[What to do] Quote verbatim the lines from the very first one below through the line holding "Action: (186, 223)", inclusive, and omit the pictures.

>> Start Data to process

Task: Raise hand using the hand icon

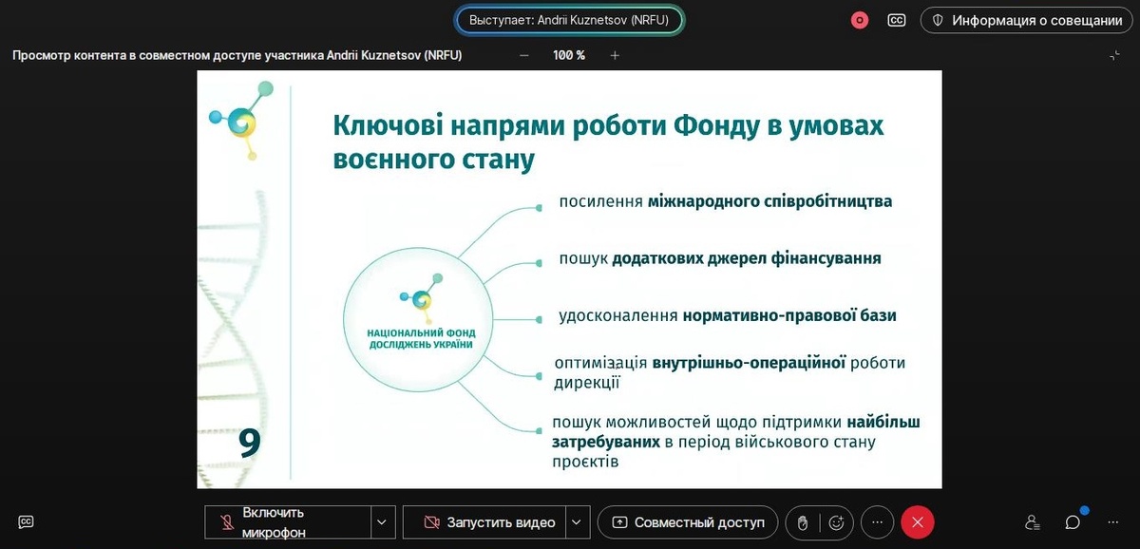Action: point(802,522)
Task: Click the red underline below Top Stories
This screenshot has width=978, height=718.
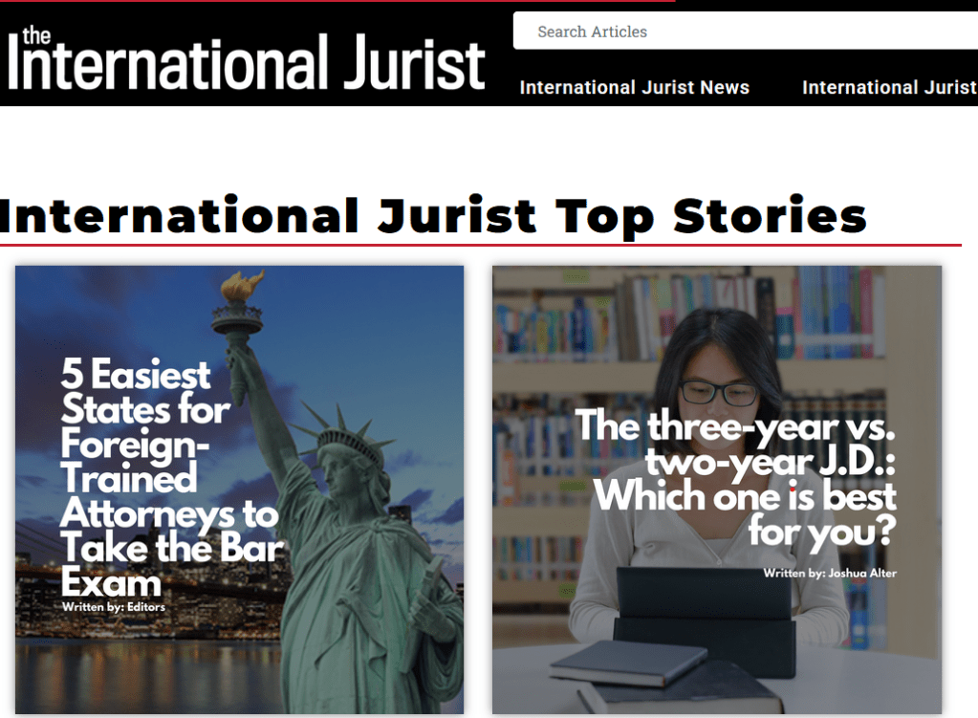Action: [478, 245]
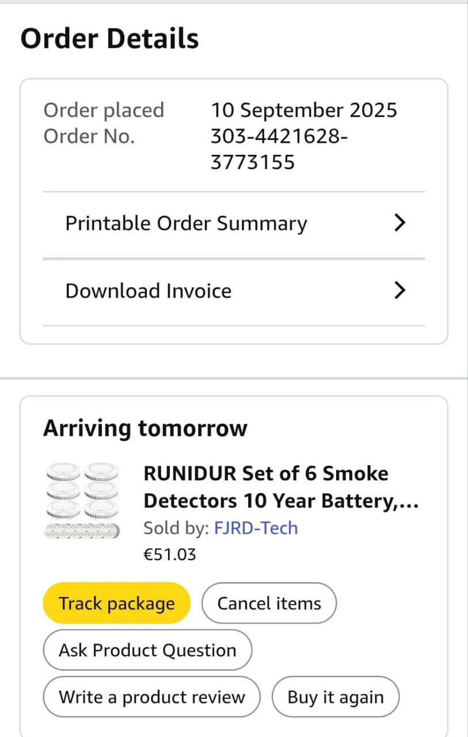This screenshot has height=737, width=468.
Task: Open the Printable Order Summary row
Action: (186, 223)
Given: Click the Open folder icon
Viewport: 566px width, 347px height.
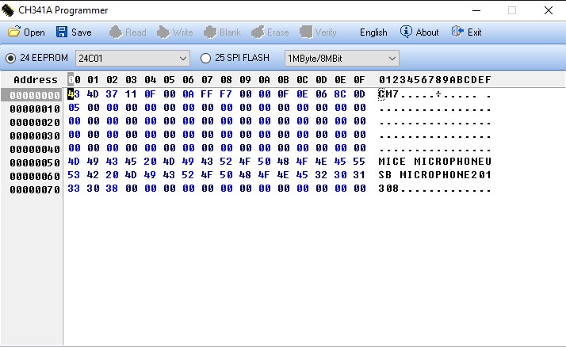Looking at the screenshot, I should (x=14, y=32).
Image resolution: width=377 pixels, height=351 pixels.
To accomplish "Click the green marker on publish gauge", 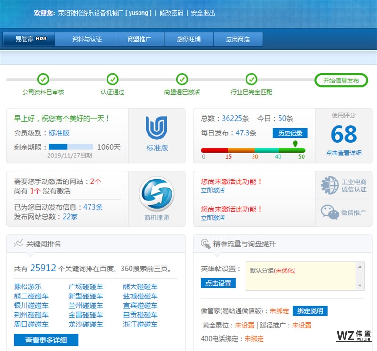I will tap(295, 144).
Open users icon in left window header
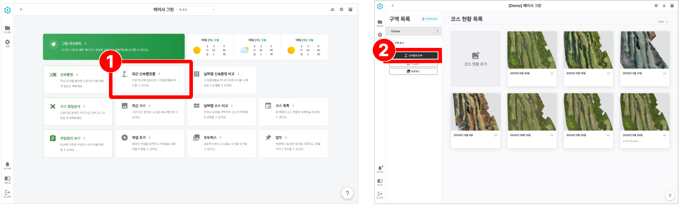Viewport: 679px width, 205px height. point(332,9)
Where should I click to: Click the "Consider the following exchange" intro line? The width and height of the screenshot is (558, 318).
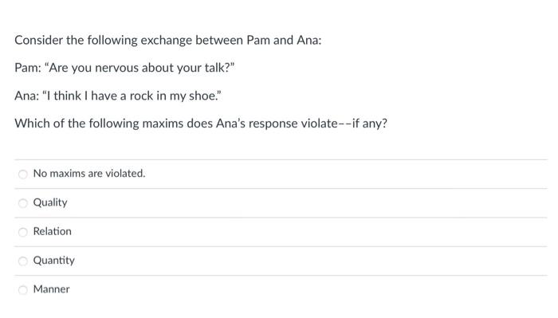click(168, 40)
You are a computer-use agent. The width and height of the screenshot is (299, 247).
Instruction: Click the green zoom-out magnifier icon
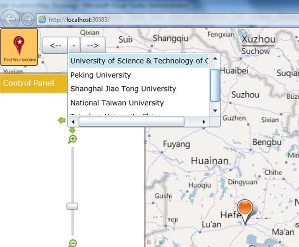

>> End Data to process

[The output]
Task: Raise hand using the hand icon

Action: point(802,522)
Task: Click the red underline below Top Stories
This screenshot has width=978, height=718.
Action: [478, 245]
This screenshot has height=737, width=468.
Task: Open the Printable Order Summary row
Action: (186, 223)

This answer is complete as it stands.